* DATA PROVIDED:
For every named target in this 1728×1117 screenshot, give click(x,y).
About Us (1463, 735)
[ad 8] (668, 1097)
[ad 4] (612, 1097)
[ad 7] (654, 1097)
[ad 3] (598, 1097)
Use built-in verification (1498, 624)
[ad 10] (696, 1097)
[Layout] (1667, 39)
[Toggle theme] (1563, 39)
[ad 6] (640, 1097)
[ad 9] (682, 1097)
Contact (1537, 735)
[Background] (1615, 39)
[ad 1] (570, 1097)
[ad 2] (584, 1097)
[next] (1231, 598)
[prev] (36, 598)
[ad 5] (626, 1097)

* * *

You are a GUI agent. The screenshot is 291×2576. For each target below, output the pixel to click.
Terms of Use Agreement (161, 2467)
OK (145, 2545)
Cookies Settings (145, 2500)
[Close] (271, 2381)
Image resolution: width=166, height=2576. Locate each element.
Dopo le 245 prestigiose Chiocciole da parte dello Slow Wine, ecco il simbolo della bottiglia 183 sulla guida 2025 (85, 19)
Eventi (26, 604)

--

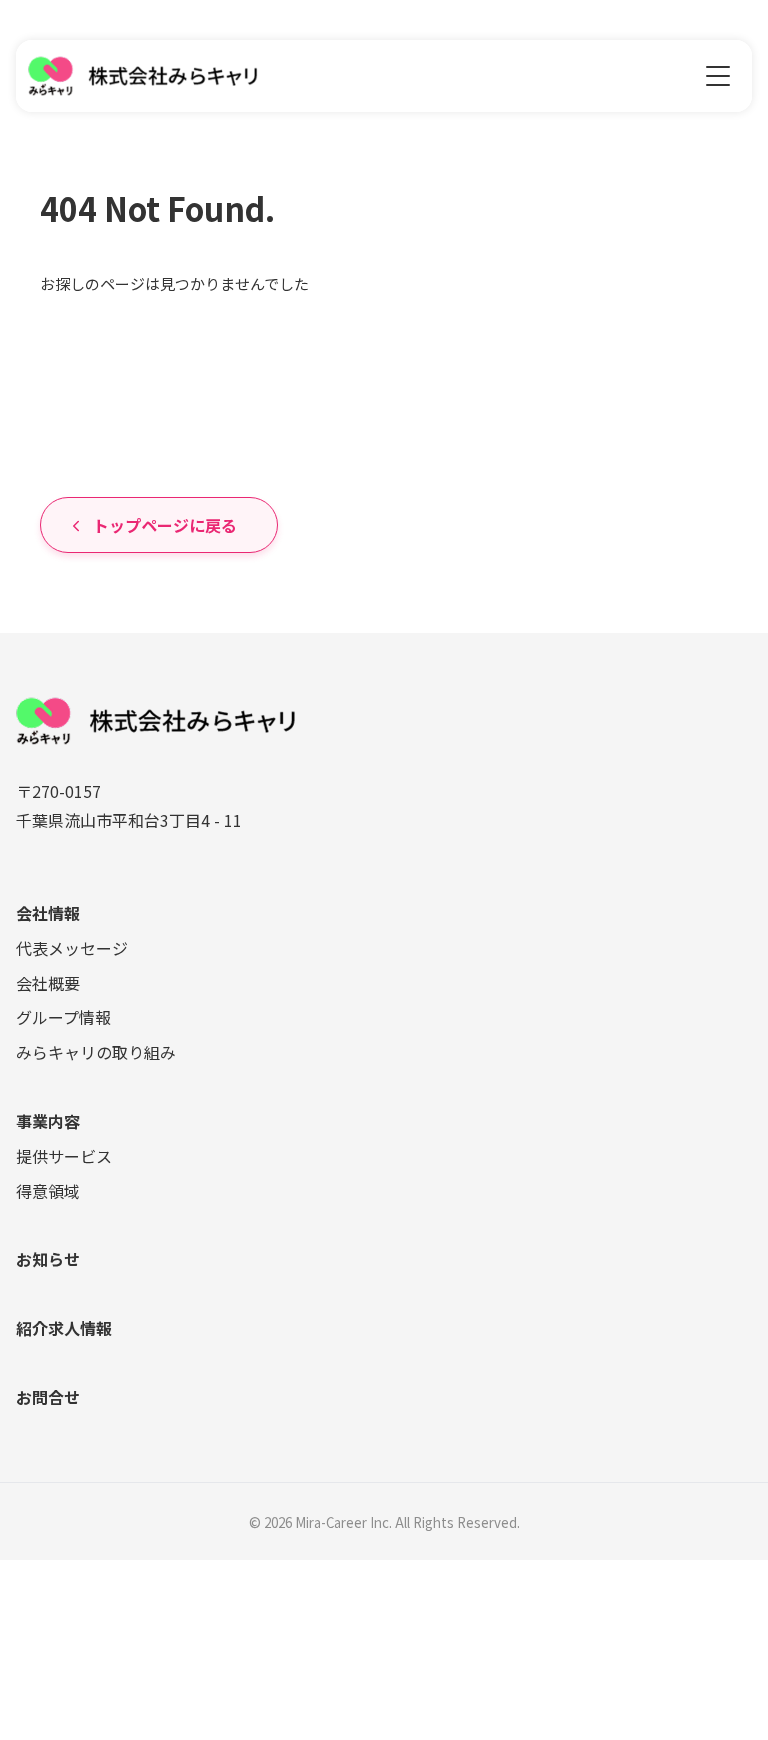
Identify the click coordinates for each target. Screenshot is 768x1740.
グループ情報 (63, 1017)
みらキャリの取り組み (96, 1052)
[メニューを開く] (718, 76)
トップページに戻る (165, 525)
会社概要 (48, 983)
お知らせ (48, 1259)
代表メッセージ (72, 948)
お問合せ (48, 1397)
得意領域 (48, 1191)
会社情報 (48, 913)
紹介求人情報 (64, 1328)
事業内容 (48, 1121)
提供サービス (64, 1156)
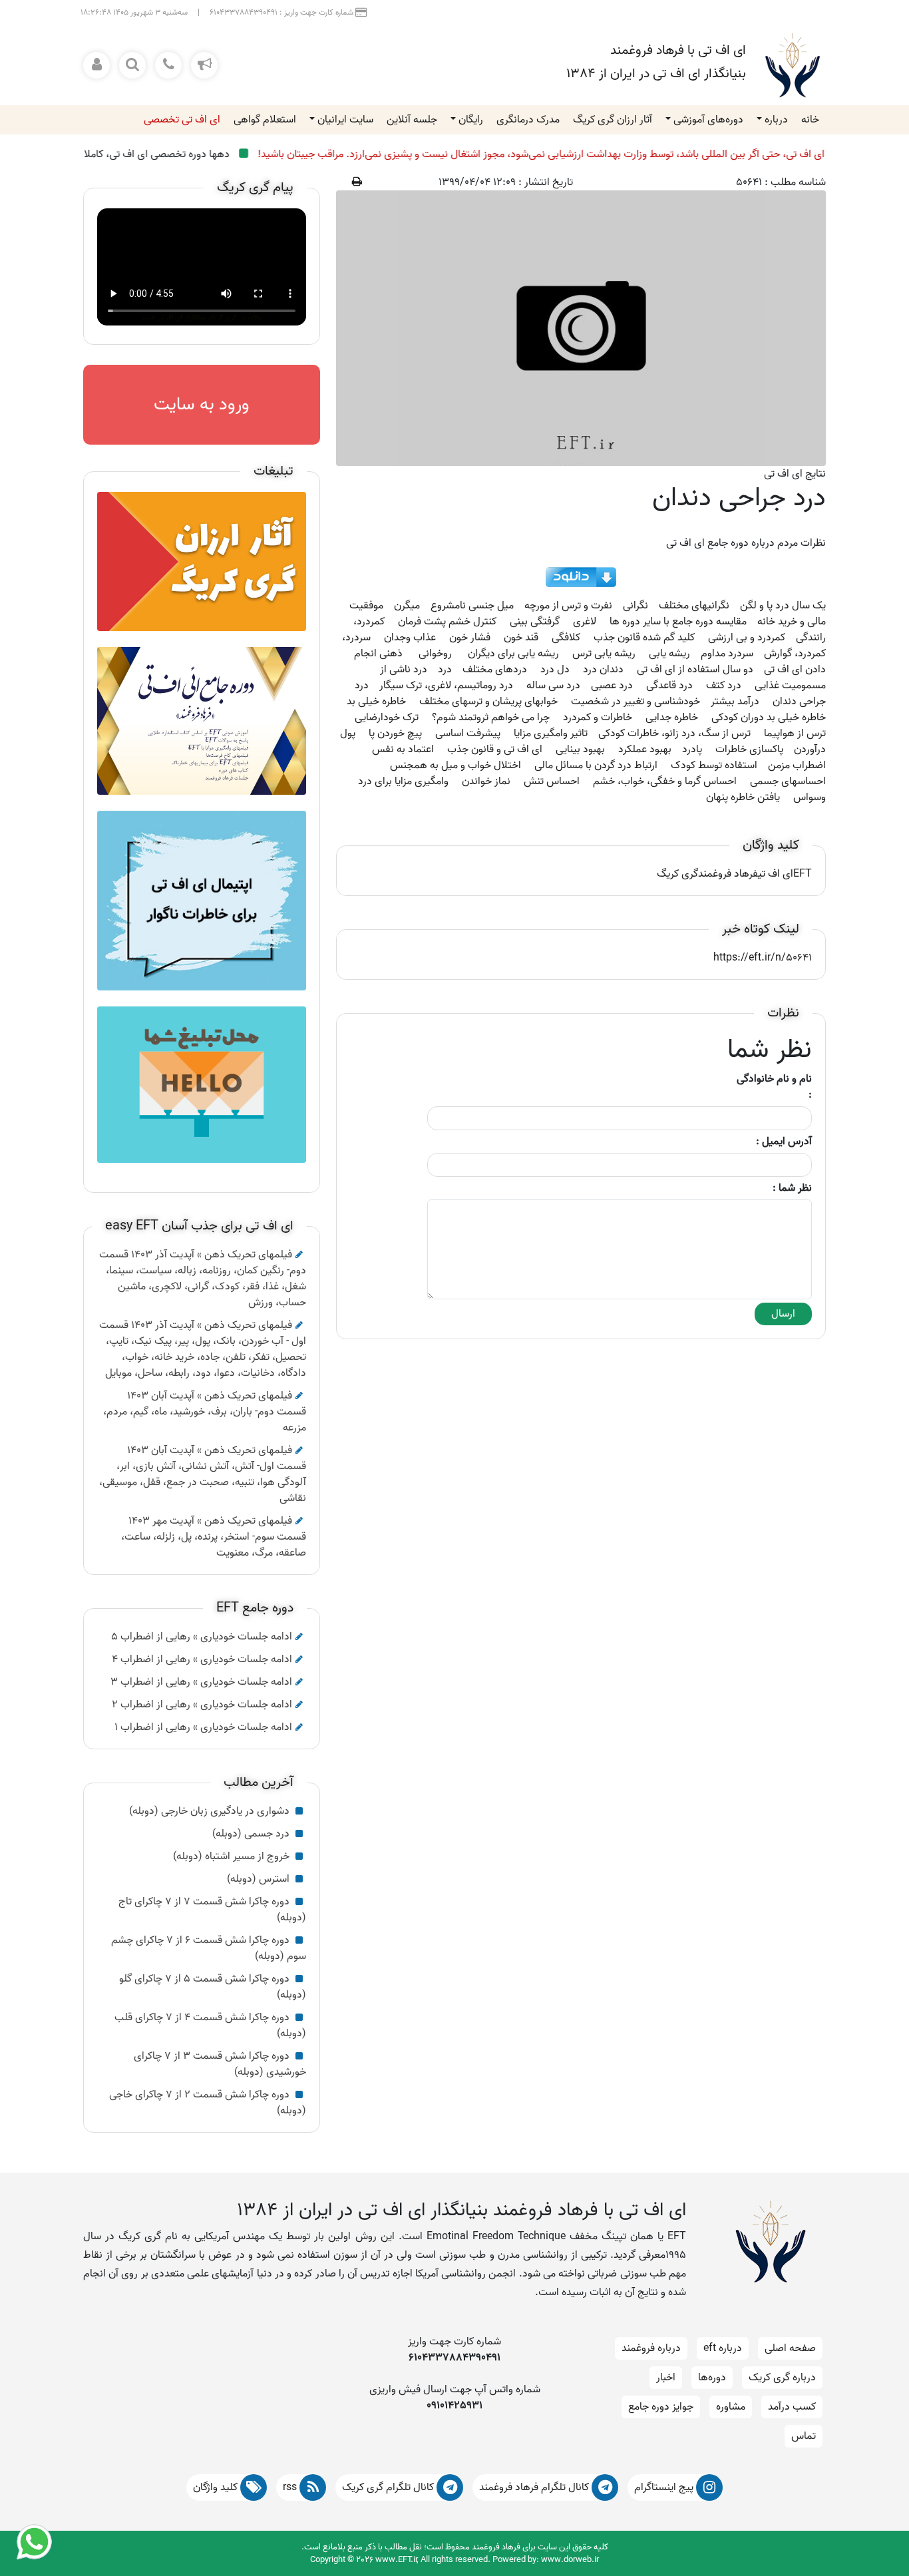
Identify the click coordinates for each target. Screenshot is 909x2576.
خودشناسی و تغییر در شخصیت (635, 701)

* WHAT YOU ARE ASKED TO DO: Search the listing for the word "click", and copy every line in which it is found.

* WORKED SOLUTION:
For every named target in this 1728×1117 screenshot, give click(x,y).
You are a GUI agent. The screenshot is 291×2576. For each target below, output the pixel to click.
Identify the click coordinates for each target. Screenshot is 768x1740.
Identify the click coordinates for each target. Screenshot is 909x2576.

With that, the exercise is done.